__WORKING DATA__:
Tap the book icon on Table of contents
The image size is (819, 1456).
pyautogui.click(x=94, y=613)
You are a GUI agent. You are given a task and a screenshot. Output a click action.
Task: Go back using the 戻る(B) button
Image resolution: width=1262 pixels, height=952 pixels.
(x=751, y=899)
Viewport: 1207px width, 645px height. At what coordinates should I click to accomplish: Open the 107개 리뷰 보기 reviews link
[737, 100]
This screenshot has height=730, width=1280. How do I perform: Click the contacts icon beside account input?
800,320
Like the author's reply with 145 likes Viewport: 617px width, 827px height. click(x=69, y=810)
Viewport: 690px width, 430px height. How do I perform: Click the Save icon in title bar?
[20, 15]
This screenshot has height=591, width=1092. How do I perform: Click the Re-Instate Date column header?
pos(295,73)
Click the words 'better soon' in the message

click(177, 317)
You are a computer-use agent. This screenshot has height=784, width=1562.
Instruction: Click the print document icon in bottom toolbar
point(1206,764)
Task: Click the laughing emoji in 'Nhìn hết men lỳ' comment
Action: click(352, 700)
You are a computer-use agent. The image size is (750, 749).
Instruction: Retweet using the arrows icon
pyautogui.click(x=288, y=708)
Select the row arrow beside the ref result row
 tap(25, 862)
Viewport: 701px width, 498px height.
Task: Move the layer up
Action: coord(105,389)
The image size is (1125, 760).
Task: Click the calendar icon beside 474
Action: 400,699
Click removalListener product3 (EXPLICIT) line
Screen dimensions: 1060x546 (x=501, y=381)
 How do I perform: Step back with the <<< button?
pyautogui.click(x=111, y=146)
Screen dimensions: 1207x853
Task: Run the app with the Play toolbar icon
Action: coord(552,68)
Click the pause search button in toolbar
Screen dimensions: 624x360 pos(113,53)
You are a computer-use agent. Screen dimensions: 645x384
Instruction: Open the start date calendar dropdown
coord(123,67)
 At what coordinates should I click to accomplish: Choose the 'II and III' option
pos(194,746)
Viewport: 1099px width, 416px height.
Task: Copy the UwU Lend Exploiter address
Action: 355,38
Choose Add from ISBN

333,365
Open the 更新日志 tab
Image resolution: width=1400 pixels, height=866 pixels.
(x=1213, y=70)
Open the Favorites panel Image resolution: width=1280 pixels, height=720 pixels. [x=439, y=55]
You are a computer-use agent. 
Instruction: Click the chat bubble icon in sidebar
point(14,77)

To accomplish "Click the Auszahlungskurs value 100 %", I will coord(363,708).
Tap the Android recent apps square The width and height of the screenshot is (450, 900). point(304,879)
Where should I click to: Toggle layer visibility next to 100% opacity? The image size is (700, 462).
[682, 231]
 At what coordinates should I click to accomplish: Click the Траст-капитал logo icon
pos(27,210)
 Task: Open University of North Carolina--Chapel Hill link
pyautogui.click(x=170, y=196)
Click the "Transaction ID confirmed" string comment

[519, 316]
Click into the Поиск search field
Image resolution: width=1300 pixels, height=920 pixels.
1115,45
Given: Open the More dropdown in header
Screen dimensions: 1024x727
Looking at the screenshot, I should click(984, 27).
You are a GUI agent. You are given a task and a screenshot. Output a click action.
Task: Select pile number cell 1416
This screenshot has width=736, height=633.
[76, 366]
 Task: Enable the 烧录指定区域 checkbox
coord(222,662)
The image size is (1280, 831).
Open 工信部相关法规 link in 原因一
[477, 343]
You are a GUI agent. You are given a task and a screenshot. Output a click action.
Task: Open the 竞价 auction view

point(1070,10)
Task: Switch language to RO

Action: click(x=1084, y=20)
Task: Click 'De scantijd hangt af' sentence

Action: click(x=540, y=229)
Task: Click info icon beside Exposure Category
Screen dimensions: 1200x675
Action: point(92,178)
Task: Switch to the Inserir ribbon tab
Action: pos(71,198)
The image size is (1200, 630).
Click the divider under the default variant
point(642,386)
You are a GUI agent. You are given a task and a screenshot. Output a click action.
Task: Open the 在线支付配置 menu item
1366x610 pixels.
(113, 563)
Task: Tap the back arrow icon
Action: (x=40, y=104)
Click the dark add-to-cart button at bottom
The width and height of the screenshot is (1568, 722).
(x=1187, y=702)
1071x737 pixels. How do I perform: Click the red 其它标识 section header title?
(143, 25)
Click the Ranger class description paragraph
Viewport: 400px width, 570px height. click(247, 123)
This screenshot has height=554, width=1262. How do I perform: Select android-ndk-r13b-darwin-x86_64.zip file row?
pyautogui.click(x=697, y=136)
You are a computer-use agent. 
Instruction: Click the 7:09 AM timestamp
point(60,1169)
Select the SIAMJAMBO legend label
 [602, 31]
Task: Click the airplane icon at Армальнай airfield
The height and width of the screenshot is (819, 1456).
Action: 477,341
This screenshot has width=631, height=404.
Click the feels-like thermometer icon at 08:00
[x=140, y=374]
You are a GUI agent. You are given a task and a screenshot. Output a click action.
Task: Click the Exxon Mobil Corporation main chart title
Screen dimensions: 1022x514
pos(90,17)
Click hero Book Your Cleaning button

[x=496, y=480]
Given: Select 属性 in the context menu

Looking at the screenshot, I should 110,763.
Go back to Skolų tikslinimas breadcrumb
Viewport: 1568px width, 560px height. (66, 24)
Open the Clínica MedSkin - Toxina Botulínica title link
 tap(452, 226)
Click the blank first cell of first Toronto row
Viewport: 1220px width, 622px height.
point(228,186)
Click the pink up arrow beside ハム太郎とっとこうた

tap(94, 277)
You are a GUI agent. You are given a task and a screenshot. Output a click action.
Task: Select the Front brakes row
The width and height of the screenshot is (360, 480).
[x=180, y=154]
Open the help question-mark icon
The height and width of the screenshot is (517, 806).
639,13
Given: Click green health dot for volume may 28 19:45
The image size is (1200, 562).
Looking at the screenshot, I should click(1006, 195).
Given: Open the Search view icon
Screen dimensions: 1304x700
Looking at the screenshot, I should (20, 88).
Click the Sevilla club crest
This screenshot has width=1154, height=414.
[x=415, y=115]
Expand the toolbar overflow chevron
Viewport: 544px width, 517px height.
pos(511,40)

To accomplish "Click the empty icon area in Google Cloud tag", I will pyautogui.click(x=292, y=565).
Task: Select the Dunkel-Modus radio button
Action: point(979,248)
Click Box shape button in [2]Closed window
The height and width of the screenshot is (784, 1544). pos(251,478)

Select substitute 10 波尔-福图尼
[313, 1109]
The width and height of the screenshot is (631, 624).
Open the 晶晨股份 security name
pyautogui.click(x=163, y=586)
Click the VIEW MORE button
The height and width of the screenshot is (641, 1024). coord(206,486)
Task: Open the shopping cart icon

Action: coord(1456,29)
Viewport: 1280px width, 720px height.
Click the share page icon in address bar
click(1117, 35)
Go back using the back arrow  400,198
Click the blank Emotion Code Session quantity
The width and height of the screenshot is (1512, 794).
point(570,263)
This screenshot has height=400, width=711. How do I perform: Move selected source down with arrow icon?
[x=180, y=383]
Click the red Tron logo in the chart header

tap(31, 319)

__WHAT YOU SHOULD DO__:
With the line that has "Screen dimensions: 1022x514" as the first and the line that has "Go back using the back" as the last, repeat exactly that run of lines above and no more.

__ANSWER BELOW__:
Screen dimensions: 1022x514
pos(90,17)
Click hero Book Your Cleaning button

[x=496, y=480]
Given: Select 属性 in the context menu

Looking at the screenshot, I should 110,763.
Go back to Skolų tikslinimas breadcrumb
Viewport: 1568px width, 560px height. (66, 24)
Open the Clínica MedSkin - Toxina Botulínica title link
 tap(452, 226)
Click the blank first cell of first Toronto row
Viewport: 1220px width, 622px height.
point(228,186)
Click the pink up arrow beside ハム太郎とっとこうた

tap(94, 277)
You are a GUI agent. You are given a task and a screenshot. Output a click action.
Task: Select the Front brakes row
The width and height of the screenshot is (360, 480).
[x=180, y=154]
Open the help question-mark icon
The height and width of the screenshot is (517, 806).
639,13
Given: Click green health dot for volume may 28 19:45
The image size is (1200, 562).
Looking at the screenshot, I should click(1006, 195).
Given: Open the Search view icon
Screen dimensions: 1304x700
Looking at the screenshot, I should (20, 88).
Click the Sevilla club crest
This screenshot has width=1154, height=414.
[x=415, y=115]
Expand the toolbar overflow chevron
Viewport: 544px width, 517px height.
pos(511,40)

To accomplish "Click the empty icon area in Google Cloud tag", I will pyautogui.click(x=292, y=565).
Task: Select the Dunkel-Modus radio button
Action: point(979,248)
Click Box shape button in [2]Closed window
The height and width of the screenshot is (784, 1544). pos(251,478)

Select substitute 10 波尔-福图尼
[313, 1109]
The width and height of the screenshot is (631, 624).
Open the 晶晨股份 security name
pyautogui.click(x=163, y=586)
Click the VIEW MORE button
The height and width of the screenshot is (641, 1024). coord(206,486)
Task: Open the shopping cart icon

Action: coord(1456,29)
Viewport: 1280px width, 720px height.
Click the share page icon in address bar
click(1117, 35)
Go back using the back arrow  400,198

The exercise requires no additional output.